After a week or so of testing, it is fairly obvious that the prs-505 was not built with large book libraries in mind. I bought a 8 Gb memory stick shortly after I bought the reader, and initially I felt cheated: 1500 books fill only a small part of the stick (and cause a long wait on disconnect) - if I wanted to carry around a library (and call me weird, but I do), I would be waiting forever after every disconnect. Then I found the excellent
comic-to-lrf script and I suddenly found a use for the remaining 7.4 Gb

.
Anyway, since I recently downloaded half of Gutenberg (torrent info
here) I tried loading lots of books and checking the response times.
At 1500 books, the reader took 15 (!) minutes after disconnect to rebuild its internal database or whatever the hell it does. Once it is done, it behaves pretty much as normal. But still: large libraries cause a long wait on the Sony.
QUESTION 1: How long does it take for your reader to get to the state where you can start reading after a disconnect (also, with what number of books?) Does a minute added per 100 books seem like a reasonable estimate?
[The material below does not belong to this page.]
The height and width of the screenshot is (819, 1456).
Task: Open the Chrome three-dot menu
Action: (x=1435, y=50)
QUESTION 2: Is it me or does the reader sometimes "flake out" with large collections, so that not all newly loaded books are shown in the reader interface? When it does this, if I open the last book it managed to load, it reads "page NaN" in the 'end' section (that lets you jump to the last page). Opening that book will crash your reader, others work fine. For me this seems to start at 1400+ books.
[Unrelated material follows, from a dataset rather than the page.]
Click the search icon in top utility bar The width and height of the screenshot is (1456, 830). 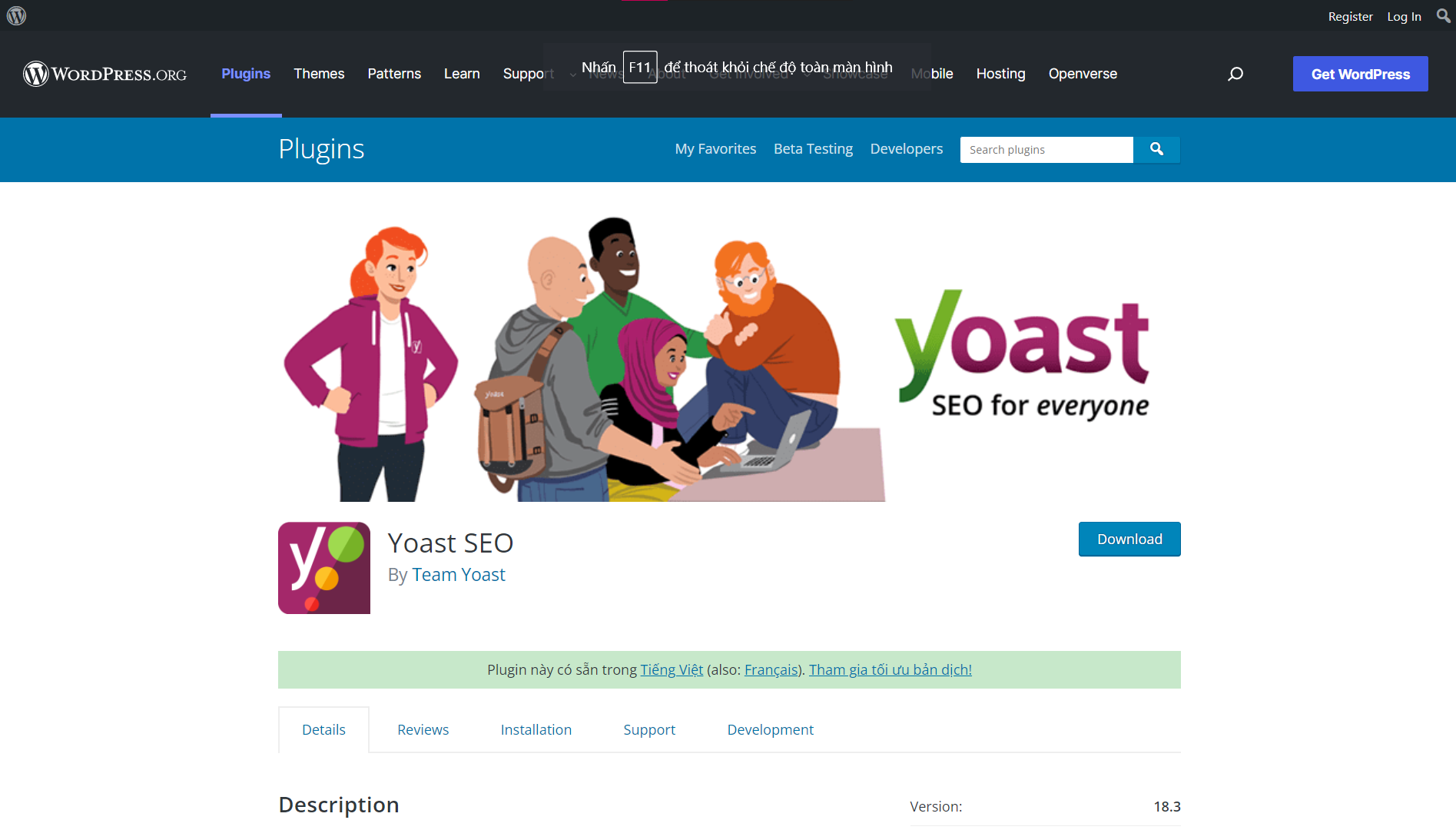pos(1443,15)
One way to solve the issue , if the Sony looks at file extensions to determine content type, would be a hack that can rename books one the fly from the settings page would work. That way, you could load your memory stick full of books (with an "unreadable" file extension) and then just "toggle" books you want to show up from the settings page.
QUESTION 3: Is there already a hack like this or another way to manage a large amount of books (without using a host computer)?